Even better would be if enterprises published real-time location data on their employees to a DMZ (i.e., semi-open) portion of their networks from which agencies or public safety data aggregators such as Smart911 could then download and deliver data to the PSAP. A rising number of 911 call centers are adding data from Smart911, which holds the safety profiles (health records, allergies, drug risks) of a fast-increasing number of consumers. That way, emergency responders can have all of this useful data when responding to an emergency.

Next-Generation 911 

So what’s lacking? Primarily, that E911 remains an analog, voice-only- based network. That means all of the data that we’d like emergency dispatchers to have available must either be transmitted separately over the Internet, which has its own issues (latency, security, etc.), or downloaded from data sources that are often not accurate or up-to-date.

The ultimate fix for this is a new, next-generation 911 network. Its foundation is a modern, secure IP-based network called the Emergency Services IP network (ESInet). This would be an intelligent highway for data to flow directly between all relevant parties: callers, carriers, emergency dispatchers, etc.

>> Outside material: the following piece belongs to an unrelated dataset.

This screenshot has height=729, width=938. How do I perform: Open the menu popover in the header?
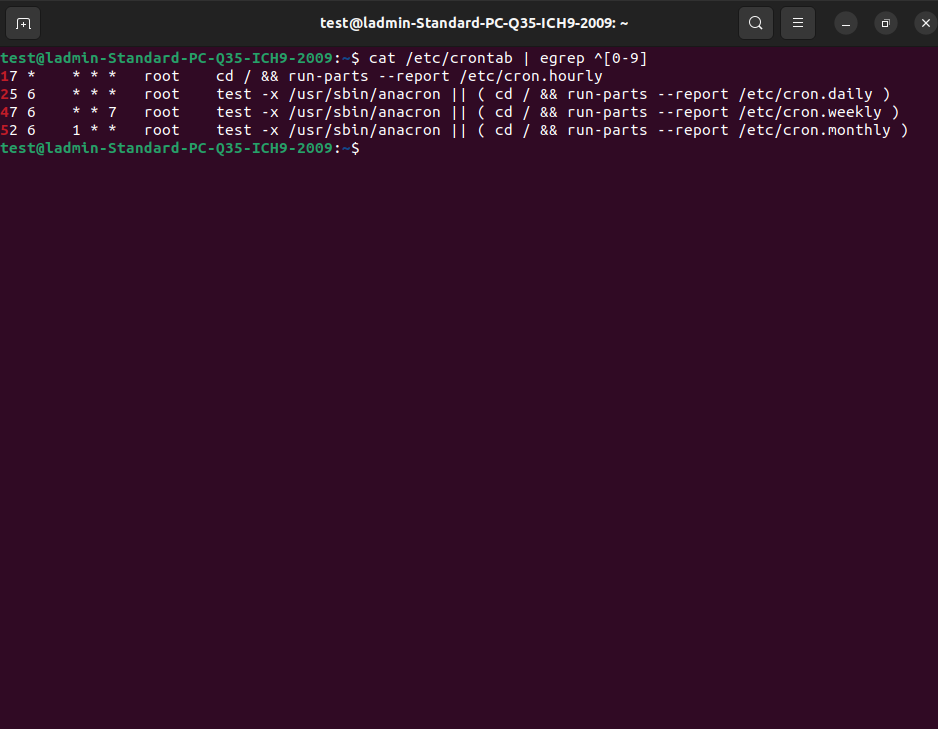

By essentially creating a public safety-specific, redundant private network unifying voice and data, the ESInet will cut out the middleman (Internet) and provide a direct, more reliable route for this key 911 data to get to emergency service providers at the same time callers are on the phone.

After years of debate, the professional association most closely associated with 911, NENA, released in June 2011 a document making the ESInet the foundation of its proposed next-generation i3 network. All of the major parties are building to that standard today and collaborating on tests. Europe has also ratified the proposal around its next-generation emergency network, called NG112 LTD (Long Term Definition), which uses a technical foundation very similar to the NENA i3 standard as well as an ESInet framework.

The FCC, Department of Homeland Security (DHS), and the Executive Office of the President (EOP) have all committed to funding and building the ESInet in the U.S. But it will take both time and additional funding to deliver this end-state vision. Yet, the problem exists, and needs a solution, today.